Altitude 250m a.s.l
Tim on Cow Udder (E1 5a) at Ilkley, Yorkshire © Jamie Moss
Ilkley has been a popular destination for generations of climbers. Sitting proudly above the town of the same name, the crag almost seems to have adopted the character of a dour Yorkshire man - the Quarry can be dark, cold and oppressive, especially in high winds; the Cow and Calf are sturdy and uncompromising. As with Yorkshire men, be patient and tackle them on your terms and you could well be rewarded.
The most famous routes are on the Cow with Milky Way and The New Statesman being great testpieces of their eras. The Cow's smaller sidekick has some popular bouldering and micro-routes. Probably the least attractive of Ilkley's venues is the Quarry which manages to feel cold and desolate even on summer days. Bits of the Quarry have collapsed over the years and the council's removal of the rock above Wellington Crack has added to the general air of neglect.
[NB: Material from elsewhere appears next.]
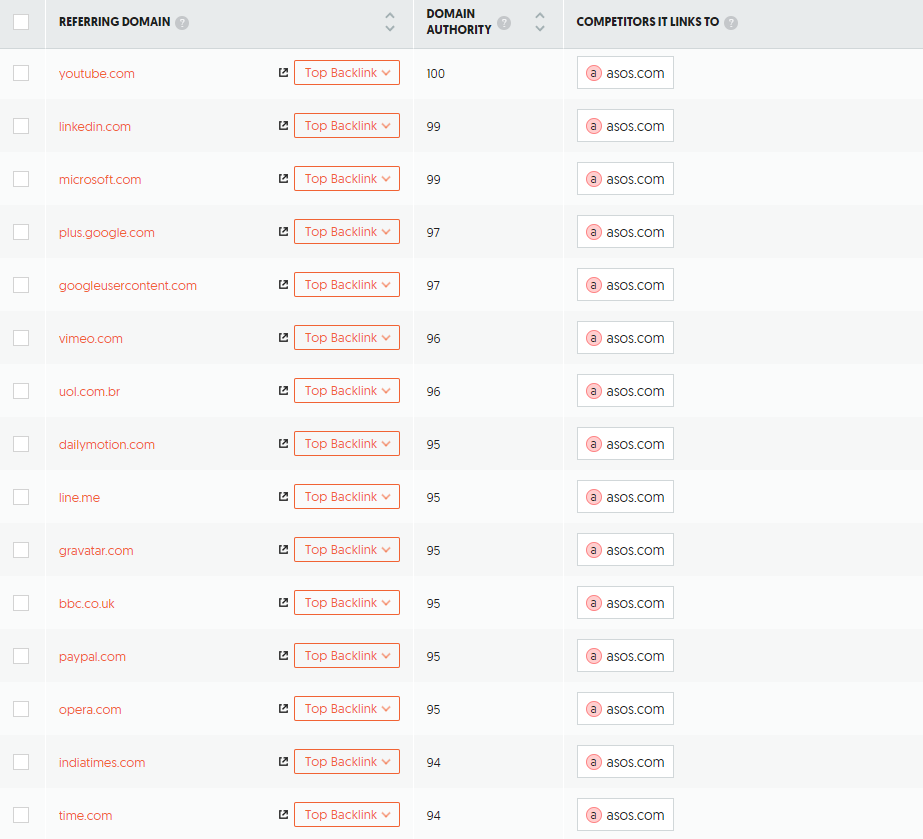This screenshot has height=839, width=923.
Task: Tick the select-all checkbox in header
Action: (21, 22)
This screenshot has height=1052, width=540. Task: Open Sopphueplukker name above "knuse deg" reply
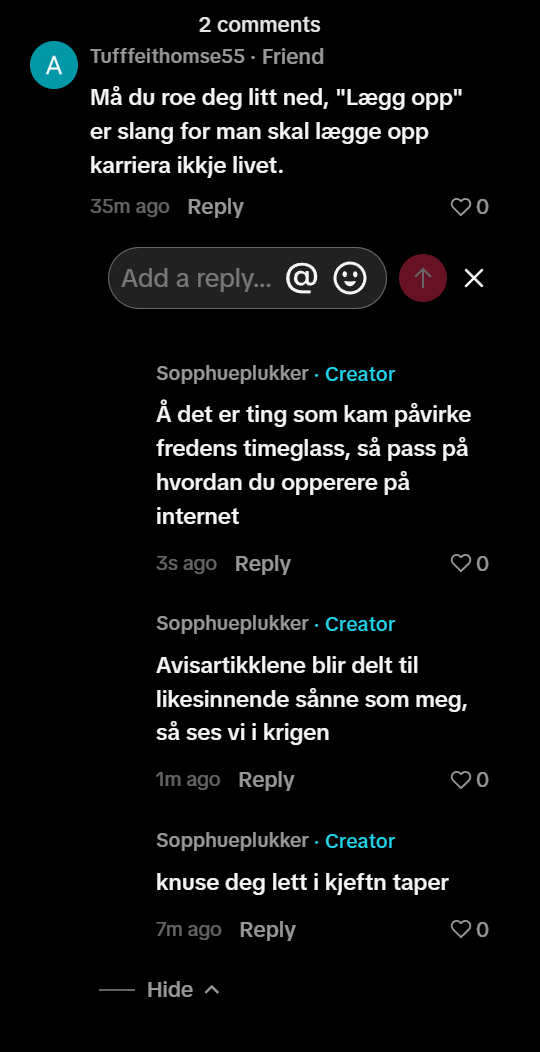[x=232, y=840]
Despite this, there are some excellent climbs and a day spent here should be rewarded with a healthy set of ticks.
The crag faces northeast and doesn't get a great deal of sun, though the right-hand side wall of the quarry is the exception to this, hence its popularity.
CD = Cameron Duff
TC = Total Climbing
There is a large car park (tea waggon normally in-situ) opposite the Cow and Calf pub, a short walk from the entrance to the quarry, the big buttress of the Cow and the huge boulder of the Calf.